Members of the ABS Academy Faculty Gather to Jam in Different Combinations

Last night St. Mark’s Lutheran Church hosted the second concert in the Festival portion of the 2016 American Bach Soloists (ABS) Festival & Academy. Following the overall theme, An Italian Journey, the title of last night’s program was Postcards from The Grand Tour. However, the tour was not so much a geographical one as a series of “visits” to Italian composers who were, for the most part, active during the seventeenth century. Eight such composers were presented; and this was the sort of evening when everyone in the audience (with the possible exception of the Academy students) would have found at least one of those names unfamiliar. (In my own case I shall fess up to Giovanni Battista Bassani.)

The program was presented by the Faculty members of the ABS Academy, who gathered into groups of different sizes. At one extreme Cory Jamason performed a solo harpsichord composition by Girolamo Frescobaldi, taking the time to point out that his instrument had been provided  by John Phillips, whose shop in Berkeley produces four to six instruments per year, using French, Flemish, German, and Italian designs as models. At the other end the evening concluded with a concerto da camera by Antonio Vivaldi scored for flute (Sandra Miller), oboe (Debra Nagy), violin (Robert Mealy), bassoon (Dominic Teresi), and continuo (Jamason joined by Steven Lehning on bass). The program also included two vocal sections, both for bass voice, three arias by Frescobaldi sung by Max van Egmond and a comic cantata by Bassani sung by William Sharp.

While there was a generous scope of diversity across the entire evening, it was also interesting to observe how many of the selections involved some form of unfolding variations on a repeated bass line, such as a chaconne or a passacaglia. Even one of the Frescobaldi arias was a passacaglia, as was Jamason’s harpsichord solo, whose title “Cento Partite” suggested 100 variations. It turned out, however, that the proper translation for “cento” in this case was “a lot;” and the actual number of variations turned out to be 124! However, since the repeated bass line consisted of only two measures, the piece unfolded at a fair clip.

If the basic form was a familiar one, it was subjected to a generous amount of perturbation by many of the composers. Violinist Elizabeth Blumenstock introduced the chaconne by Antonio Caldara by reminding the audience of how a typical chaconne sounds. She then concluded by saying, “This isn’t one of them.” Indeed the thing about having a repeated bass line as your point of reference is that you always know when to expect the perfect cadence that marks the end of one variation and the beginning of the next. However, both Caldara and Frescobaldi shattered those expectations with unexpected ventures into remote harmonic regions, leaving little more than rhythmic pattern to define the foundation for the variations.

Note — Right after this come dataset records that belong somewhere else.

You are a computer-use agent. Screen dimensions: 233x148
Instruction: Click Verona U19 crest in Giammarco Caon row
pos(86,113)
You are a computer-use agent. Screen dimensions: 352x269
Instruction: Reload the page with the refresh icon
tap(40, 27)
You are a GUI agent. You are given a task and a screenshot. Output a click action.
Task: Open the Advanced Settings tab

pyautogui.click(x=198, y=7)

One could even imagine that Frescobaldi’s harpsichord piece had its origins improvisation, either to please a small audience or for his own satisfaction; and, after having experimented for enough time to let his performance “converge,” he then decided to prepare a notated documentation of his efforts.

The Caldara example, on the other hand, suggested that group performances from the seventeenth century may also have afforded opportunities for significantly adventurous improvisation. Such improvisation would benefit from an easily recognized point of reference, such as a bass line; but even that bass line might then be subject to alterations, often very striking ones. Seventeenth-century Italian music may thus be as much of an ancestor of many of the more ambitious bebop improvisations as the indigenous American music usually taken to be the roots of jazz.

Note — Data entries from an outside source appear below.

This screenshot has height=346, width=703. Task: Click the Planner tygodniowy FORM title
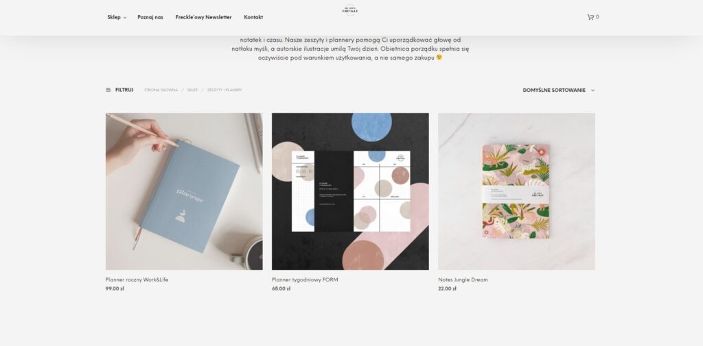click(x=305, y=279)
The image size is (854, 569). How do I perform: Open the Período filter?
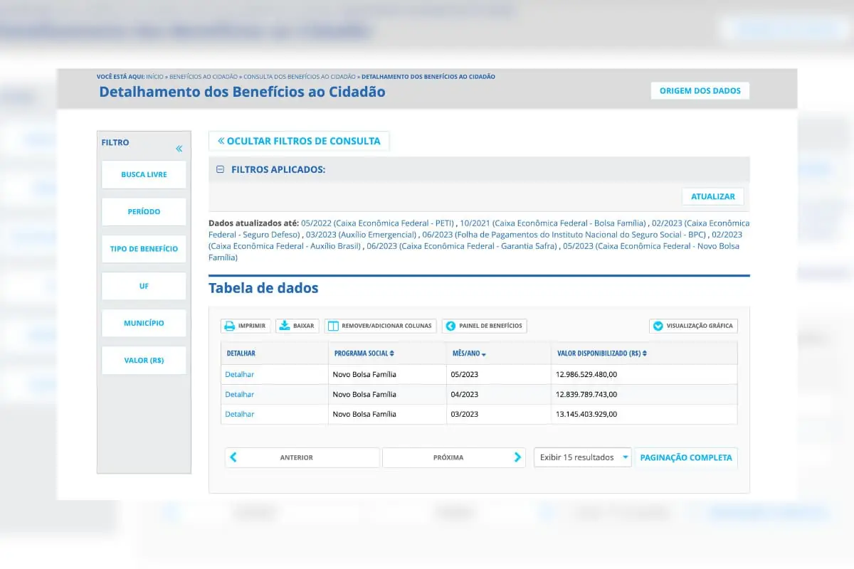144,211
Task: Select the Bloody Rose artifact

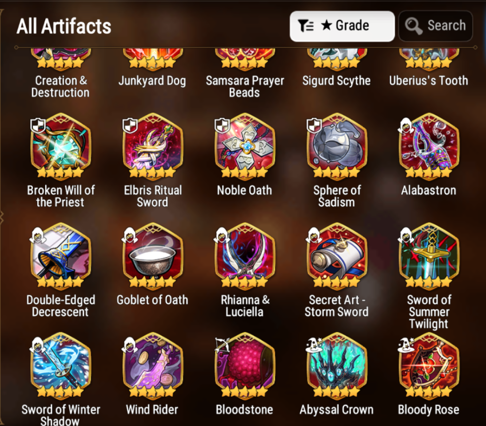Action: click(429, 366)
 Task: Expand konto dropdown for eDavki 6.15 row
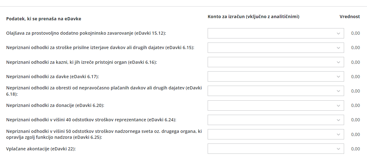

From that point of view, last night’s performance was distinguished most of all by the spontaneity of approach taken to each composition on the program. Even when all details had been committed to notation, each performance had the in-the-moment immediacy of jazz jamming at its best. (In the case of Bassani’s cantata, the jamming even extended from musicianship to dramatization. Sharp presented Bassani’s depiction of a “reluctant musician” with a rich palette of mannerisms to depict a singer so full of himself with his performance techniques that he did not notice that his audience failed to share his opinions.) Spontaneity in execution was probably facilitated by the fact that all of the participating musicians knew each other well and had played with each other in the past. often under ABS auspices. Thus, the overall spirit of the occasion was that those in the audience happened to be fortunate enough to be “flies on the wall” while several highly-skilled musicians gathered together simply to enjoy the pleasures of making music in small groups.